§ **EXCERPT PROVIDED**
********************

Introduction
If we broadly compare classical machine learning and generative AI workflows, we find that the general workflow steps remain similar between the two. Both require data collection, feature engineering, model optimization, deployment, evaluation, etc. but the execution details and time allocations are fundamentally different. Most importantly, generative AI introduces unique sources of technical debt that can accumulate quickly if not properly managed, including:
- Tool sprawl - difficulty managing and selecting from proliferating agent tools
- Prompt stuffing - overly complex prompts that become unmaintainable
- Opaque pipelines - lack of proper tracing makes debugging difficult
- Inadequate feedback systems - failing to capture and utilize human feedback effectively
- Insufficient stakeholder engagement - not maintaining regular communication with end users
In this blog, we will address each form of technical debt in turn. Ultimately, teams transitioning from classical ML to generative AI need to be aware of these new debt sources and adjust their development practices accordingly - spending more time on evaluation, stakeholder management, subjective quality monitoring, and instrumentation rather than the data cleaning and feature engineering that dominated classical ML projects.
How are Classical Machine Learning (ML) and Generative Artificial Intelligence (AI) Workflows different?
To appreciate where the field is now, it’s useful to compare how our workflows for generative AI compare with what we use for classical machine learning problems. The following is a high-level overview. As this comparison reveals, the broad workflow steps remain the same, but there are differences in the execution details that lead to different steps getting emphasized. As we’ll see, generative AI also introduces new forms of technical debt, which have implications for how we maintain our systems in production.
| Workflow Step | Classical ML | Generative AI |
|---|---|---|
| Data collection | Collected data represents real-world events, such as retail sales or equipment failures.
Structured formats, such as CSV and JSON, are often used. |
Collected data represents contextual knowledge that helps a language model provide relevant responses.
Both structured data (often in real time tables) and unstructured data (images, videos, text files) can be used. |
| Feature engineering/ Data transformation |
Data transformation steps involve either creating new features to better reflect the problem space (e.g., creating weekday and weekend features from timestamp data) or doing statistical transformations so models fit the data better (e.g., standardizing continuous variables for k-means clustering and doing a log transform of skewed data so it follows a normal distribution). | For unstructured data, transformation involves chunking, creating embedding representations, and (possibly) adding metadata such as headings and tags to chunks.

********************

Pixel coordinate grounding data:

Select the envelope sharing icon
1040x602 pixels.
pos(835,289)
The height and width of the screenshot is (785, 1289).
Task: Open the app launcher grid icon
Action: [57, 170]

********************

§ **EXERCISE PROMPT**
Pick up the article on classical ML versus generative AI workflows from where it stops, and keep writing it.

§ **TASK RESPONSE**
For structured data, it might involve denormalizing tables so that large language models (LLMs) don’t have to consider table joins. Adding table and column metadata descriptions is also important. |
| Model pipeline design |
Usually covered by a basic pipeline with three steps:
|
Usually involves a query rewriting step, some form of information retrieval, possibly tool calling, and safety checks at the end.
Pipelines are much more complex, involve more complex infrastructure like databases and API integrations, and sometimes handled with graph-like structures. |
| Model optimization | Model optimization involves hyperparameter tuning using methods such as cross-validation, grid search, and random search. | While some hyperparameters, such as temperature, top-k, and top-p, may be changed, most effort is spent tuning prompts to guide model behavior.
Since an LLM chain may involve many steps, an AI engineer may also experiment with breaking down a complex operation into smaller components. |
| Deployment | Models are much smaller than foundation models such as LLMs. Entire ML applications can be hosted on a CPU without GPUs being needed.
Model versioning, monitoring, and lineage are important considerations. Model predictions rarely require complex chains or graphs, so traces are usually not used. |
Because foundation models are very large, they may be hosted on a central GPU and exposed as an API to several user-facing AI applications. Those applications act as “wrappers” around the foundation model API and are hosted on smaller CPUs.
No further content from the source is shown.